» **Given information**:
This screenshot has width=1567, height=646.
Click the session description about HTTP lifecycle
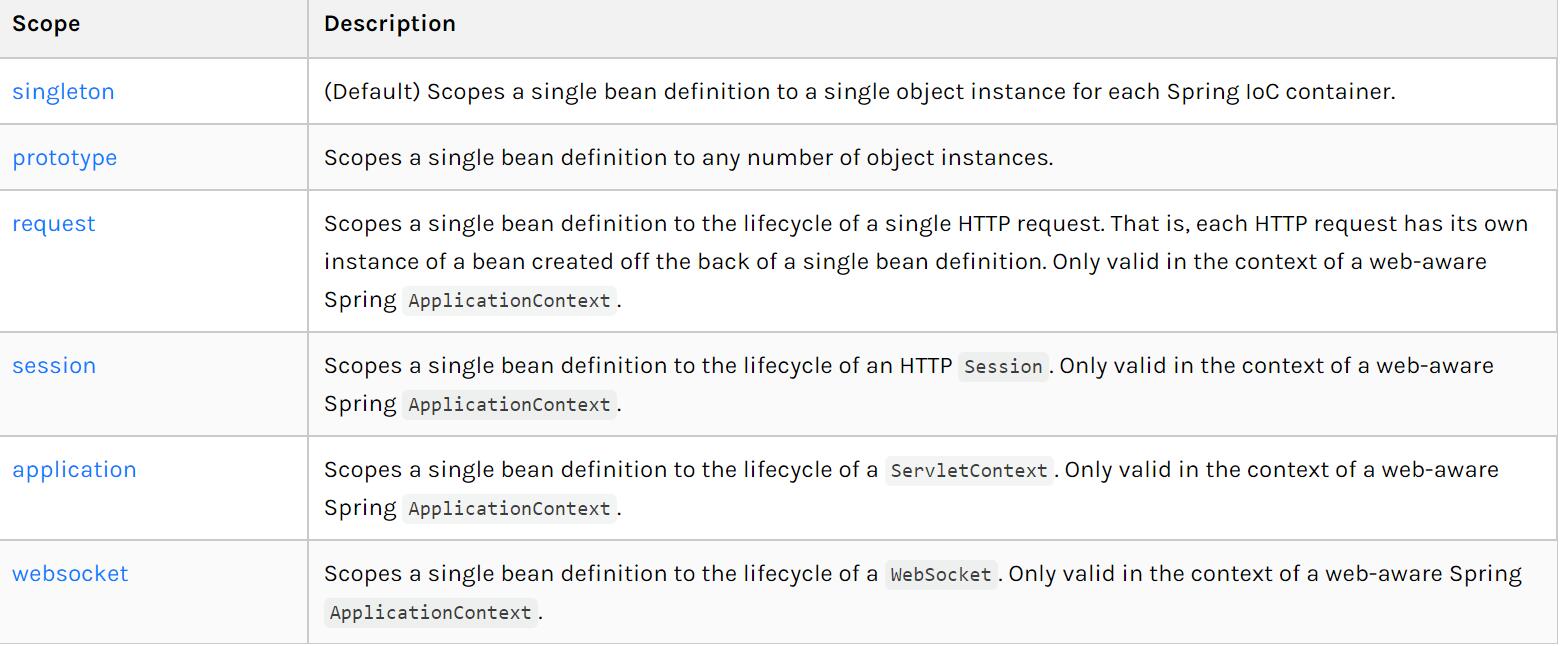tap(909, 385)
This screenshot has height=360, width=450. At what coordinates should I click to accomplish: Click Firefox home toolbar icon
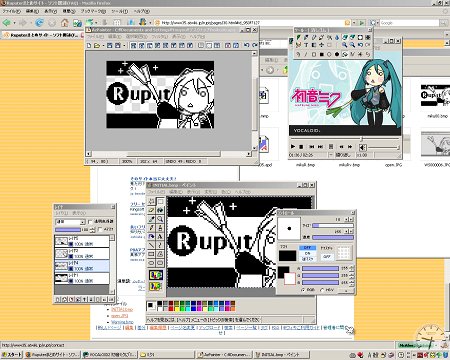pos(65,23)
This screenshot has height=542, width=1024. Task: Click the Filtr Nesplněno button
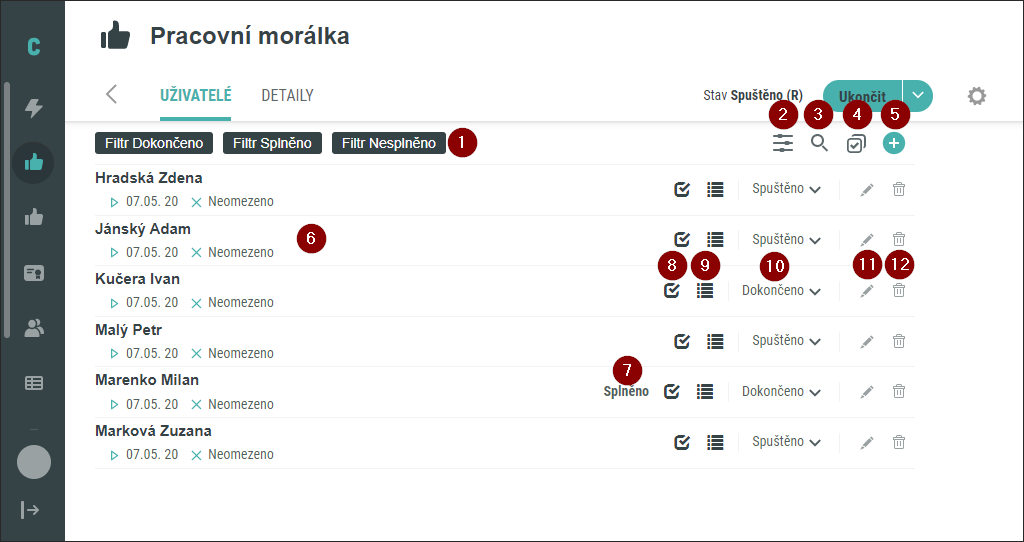(389, 143)
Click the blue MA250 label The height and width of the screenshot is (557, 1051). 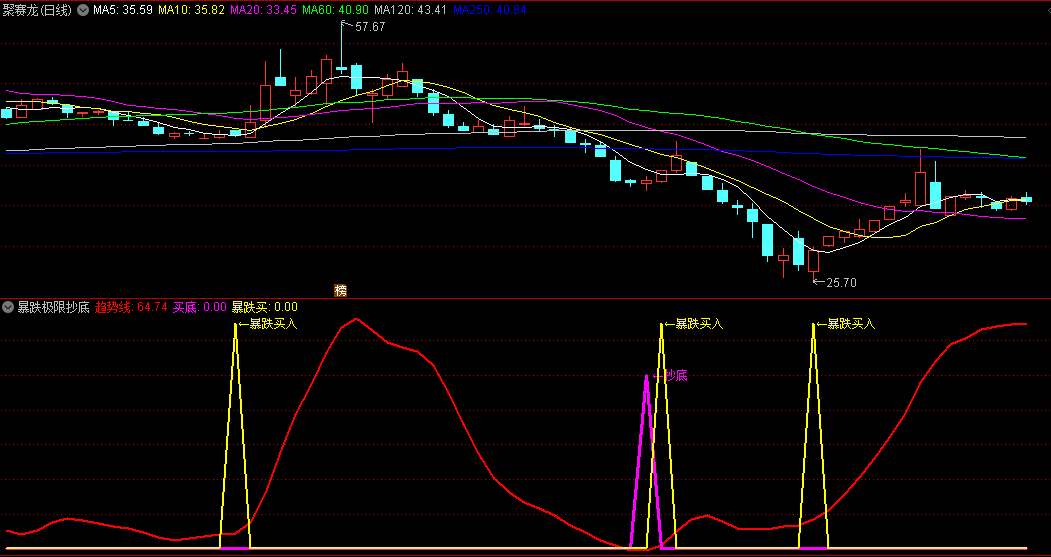[x=489, y=10]
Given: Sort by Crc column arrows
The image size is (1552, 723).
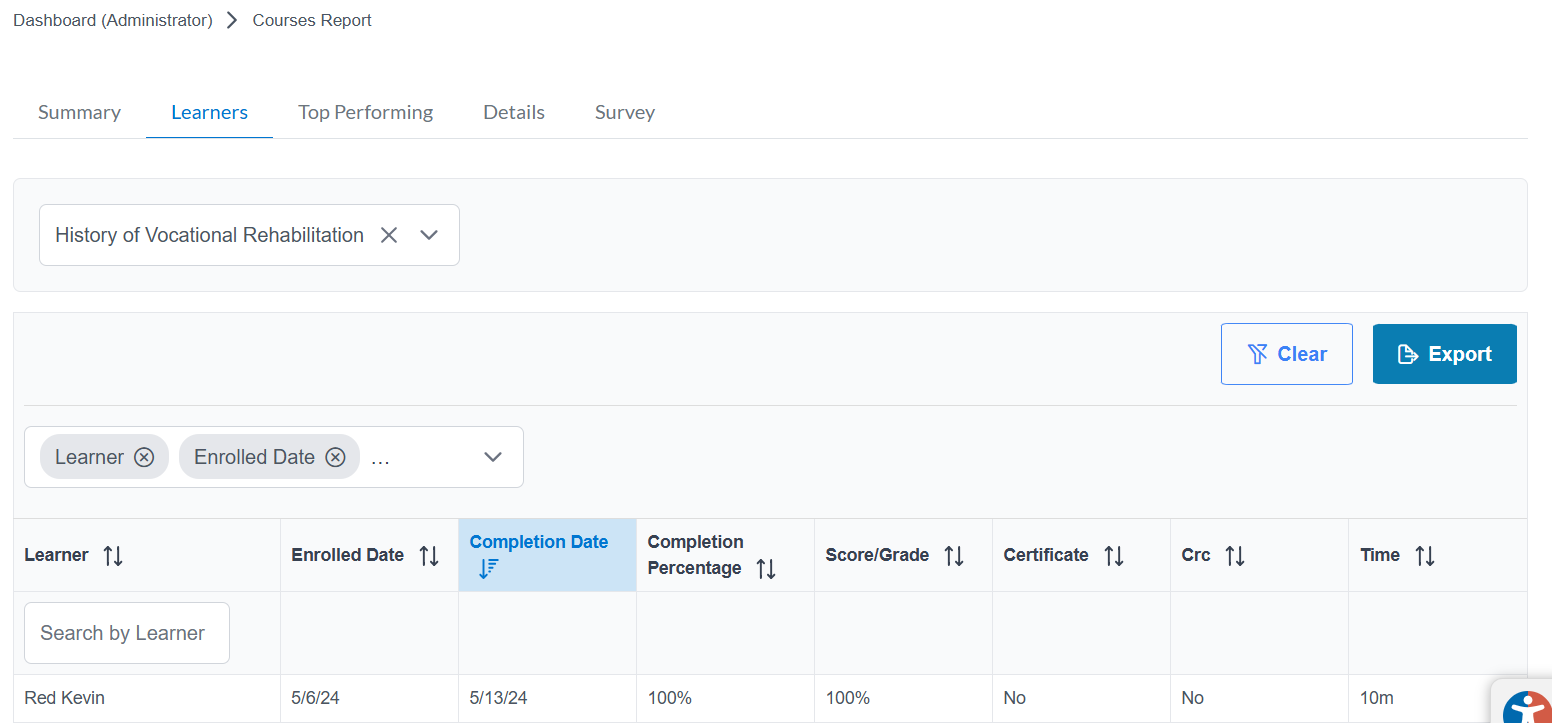Looking at the screenshot, I should pos(1235,556).
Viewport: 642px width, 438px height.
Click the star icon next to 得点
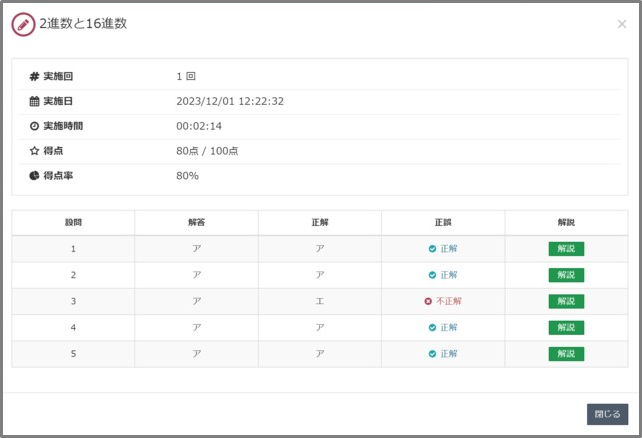[34, 151]
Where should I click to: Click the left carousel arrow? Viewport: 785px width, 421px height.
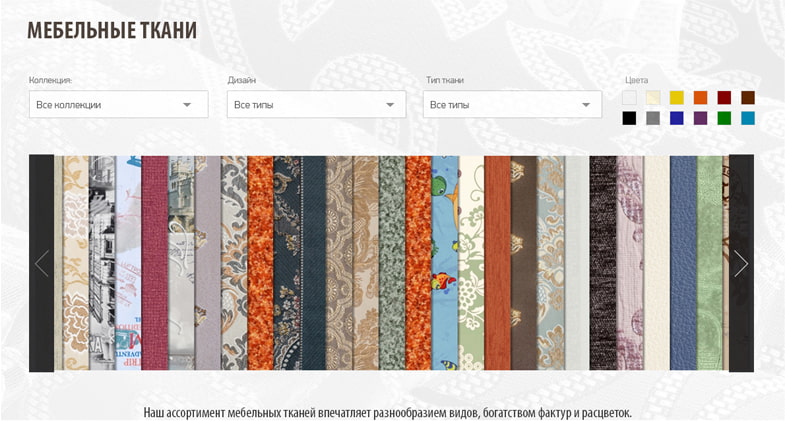(x=42, y=263)
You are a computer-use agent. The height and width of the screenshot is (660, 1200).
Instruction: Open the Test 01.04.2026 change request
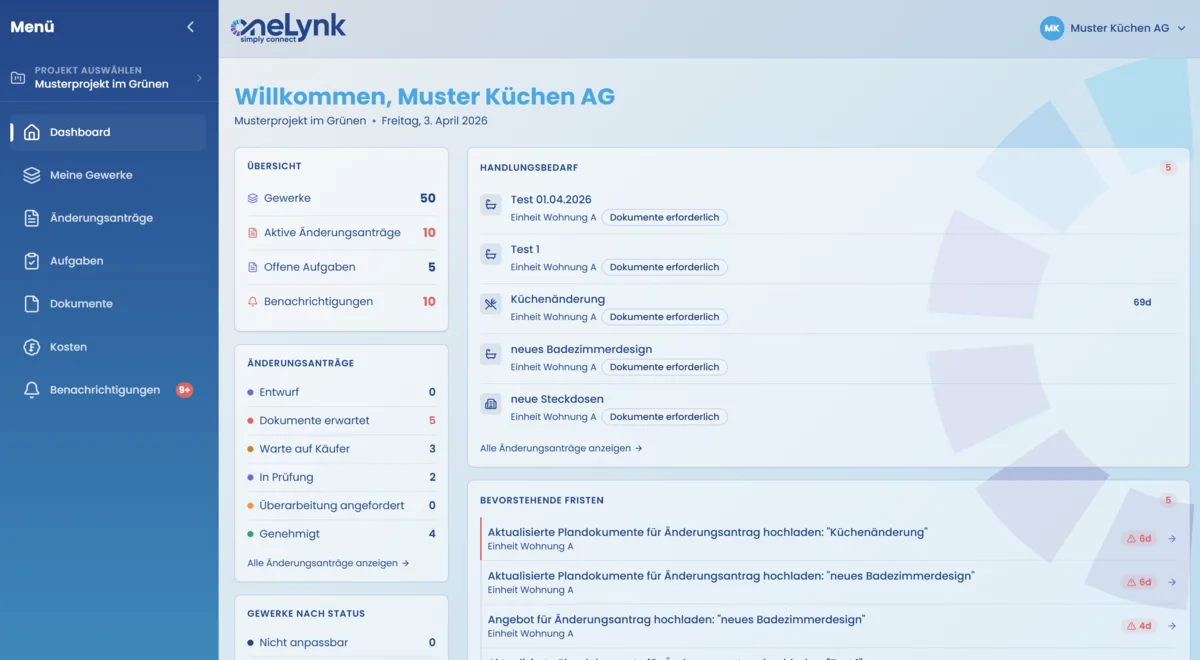551,200

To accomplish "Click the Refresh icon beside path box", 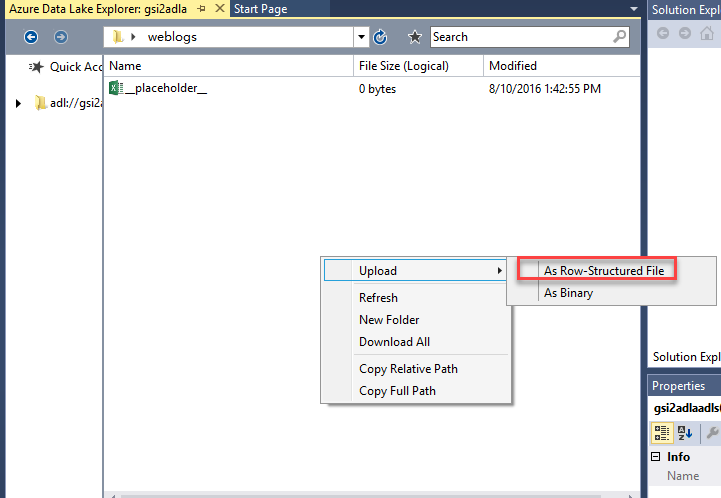I will (380, 37).

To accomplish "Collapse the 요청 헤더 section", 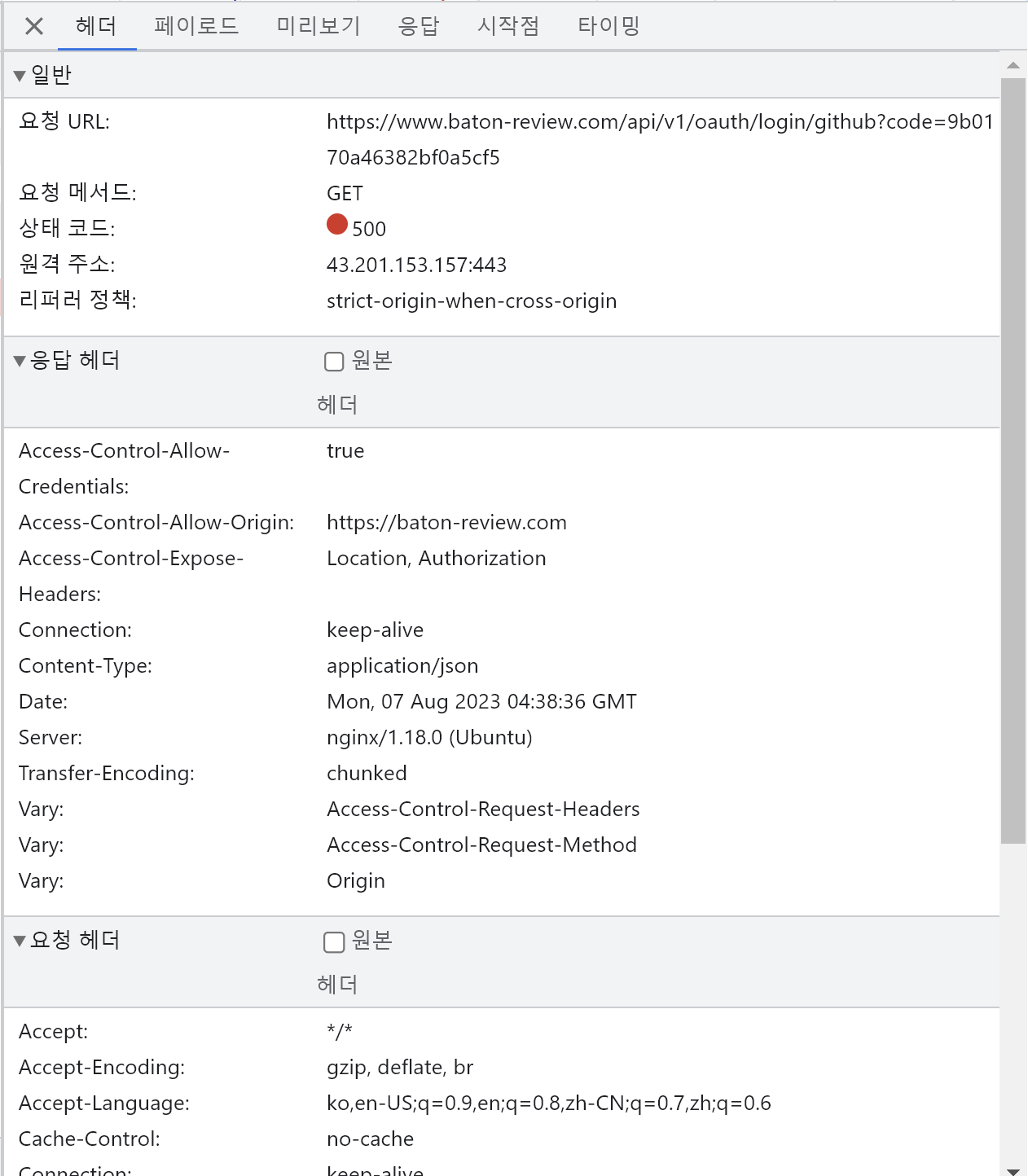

» **Activity**: Within the listing above, find the line containing "Click the star icon next to 得点" and the line containing "You are a computer-use". Transcribe them and everything between them exactly, leaving out the pictures.

» **Problem solution**:
Click the star icon next to 得点
[34, 151]
Where should I click to: Click the left carousel arrow? Viewport: 785px width, 421px height.
(x=42, y=263)
You are a computer-use agent. The height and width of the screenshot is (660, 1200).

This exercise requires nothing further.